Preocupación del ACNUR por los secuestros de refugiados en el este de Sudán

El siguiente contenido corresponde a las declaraciones formuladas hoy por un portavoz de ACNUR en una rueda de prensa en el Palacio de las Naciones, en Ginebra.

El ACNUR está registrando crecientes incidentes de secuestros y desapariciones principalmente de refugiados eritreos, presuntamente involucra tribus fronterizas en el este de Sudán. Esto está ocurriendo tanto en los campamentos de refugiados como en sus alrededores.

En los últimos dos años hemos visto a personas que desaparecen de los campamentos de Shagarab – algunos de ellos secuestrados, otros que posiblemente hayan recurrido a traficantes de personas para ser llevados a otros lugares. Los que son secuestrados a menudo son retenidos hasta que se pague un rescate o se convierten en víctimas de trata con fines de matrimonio forzado, explotación sexual o trabajo en condiciones de servidumbre.

Debido a la naturaleza mixta del problema, que presenta tanto elementos de voluntariedad como de coerción, es difícil tener datos precisos. Nuestra oficina en Sudán reporta 619 personas que han dejado los campamentos durante los últimos dos años, con 551 de ellos en 2012. Además hay más casos no confirmados.

Los incidentes más recientes de secuestros que incluían cuatro mujeres refugiadas se produjeron en los campamentos de Shagarab durante la noche y madrugada del 22 de enero. Los refugiados en el campamento, que alberga a 29.445 personas, también habían informado del secuestro de un hombre la semana anterior. En reacción a estos incidentes, algunos refugiados atacaron a miembros de una tribu local considerados responsables de los secuestros. La violencia que siguió dejó a varios heridos entre la población local y los refugiados. Desde entonces la calma ha sido restaurada.

El riesgo de ser secuestrado es mayor para los refugiados y solicitantes de asilo eritreos que entran en el Sudán oriental. Sobre la base de numerosos informes y entrevistas individuales, los principales responsables de la trata y el tráfico de personas desde el este de Sudán a Egipto, son miembros de tribus locales en el este de Sudán y en el Sinaí, así como algunas bandas criminales. Algunos solicitantes de asilo son secuestrados en la frontera entre Eritrea y Sudán antes de llegar a los campamentos, mientras que otros son secuestrados en los alrededores de los campamentos en el este de Sudán. Los que deliberadamente recurren a traficantes de personas parecen hacerlo tanto para entrar en Sudán como para su posterior desplazamiento a Egipto o Israel. En muchos casos también terminan siendo abusados por los traficantes que los venden a tratantes o los detienen para pedir un rescate.

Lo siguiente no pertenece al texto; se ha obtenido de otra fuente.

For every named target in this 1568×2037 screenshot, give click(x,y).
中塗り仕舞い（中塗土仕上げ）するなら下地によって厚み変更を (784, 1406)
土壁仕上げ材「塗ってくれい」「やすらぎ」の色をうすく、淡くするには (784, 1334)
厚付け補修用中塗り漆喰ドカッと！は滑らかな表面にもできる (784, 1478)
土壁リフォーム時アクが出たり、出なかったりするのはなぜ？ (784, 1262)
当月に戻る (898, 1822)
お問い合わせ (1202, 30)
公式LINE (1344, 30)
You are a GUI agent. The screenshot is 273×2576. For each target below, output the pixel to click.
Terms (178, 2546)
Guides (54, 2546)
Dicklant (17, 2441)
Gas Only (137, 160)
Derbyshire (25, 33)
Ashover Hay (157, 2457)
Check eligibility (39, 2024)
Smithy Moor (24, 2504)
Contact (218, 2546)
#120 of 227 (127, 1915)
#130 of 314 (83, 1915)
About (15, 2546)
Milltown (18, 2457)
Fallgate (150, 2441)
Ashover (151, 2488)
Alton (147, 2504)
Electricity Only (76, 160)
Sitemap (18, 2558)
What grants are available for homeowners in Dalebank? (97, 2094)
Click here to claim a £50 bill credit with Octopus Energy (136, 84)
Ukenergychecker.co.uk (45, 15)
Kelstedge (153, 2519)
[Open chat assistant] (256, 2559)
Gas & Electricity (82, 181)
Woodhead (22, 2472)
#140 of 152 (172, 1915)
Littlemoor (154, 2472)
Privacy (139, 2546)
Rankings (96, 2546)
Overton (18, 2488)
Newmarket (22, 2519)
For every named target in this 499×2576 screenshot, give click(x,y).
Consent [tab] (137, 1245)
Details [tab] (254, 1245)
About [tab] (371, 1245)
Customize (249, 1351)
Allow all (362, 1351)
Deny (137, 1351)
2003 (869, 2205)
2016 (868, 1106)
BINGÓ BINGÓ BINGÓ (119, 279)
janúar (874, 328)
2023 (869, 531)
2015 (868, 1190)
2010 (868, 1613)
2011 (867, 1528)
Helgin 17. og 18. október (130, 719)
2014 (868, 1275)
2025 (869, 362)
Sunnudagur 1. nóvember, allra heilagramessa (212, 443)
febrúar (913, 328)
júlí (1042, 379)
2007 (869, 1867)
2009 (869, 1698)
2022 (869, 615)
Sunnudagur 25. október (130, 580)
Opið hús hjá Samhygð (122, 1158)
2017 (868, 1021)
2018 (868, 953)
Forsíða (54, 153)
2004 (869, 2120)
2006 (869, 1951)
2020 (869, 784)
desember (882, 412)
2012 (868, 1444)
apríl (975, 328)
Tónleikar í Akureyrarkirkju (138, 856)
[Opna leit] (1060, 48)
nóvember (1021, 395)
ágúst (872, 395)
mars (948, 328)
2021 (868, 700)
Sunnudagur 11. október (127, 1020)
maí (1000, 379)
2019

El ACNUR está trabajando con las autoridades sudanesas, la Oficina Internacional para las Migraciones y otros organismos humanitarios para reducir el riesgo de raptos y secuestros en la zona. El Gobierno de Sudán ya ha desplegado más policías y estamos apoyando a las autoridades a mejorar la seguridad en general, incluyendo la construcción y rehabilitación de las comisarías de policía, la provisión de vehículos y equipo de comunicación. El ACNUR también está ayudando a los refugiados de los campamentos Shagarab con la creación de un sistema de vigilancia comunitario para reducir los riesgos de seguridad.

También estamos proporcionando asesoramiento psicosocial a los sobrevivientes de trata y prestando asistencia jurídica a las personas detenidas para asesorarles sobre los procedimientos judiciales y asegurar su liberación

ACNUR hace un llamamiento a todos los actores nacionales e internacionales para intensificar los esfuerzos para contrarrestar los grupos criminales que buscan explotar los refugiados y solicitantes de asilo y así reducir los riesgos de secuestro y tráfico y trata de personas.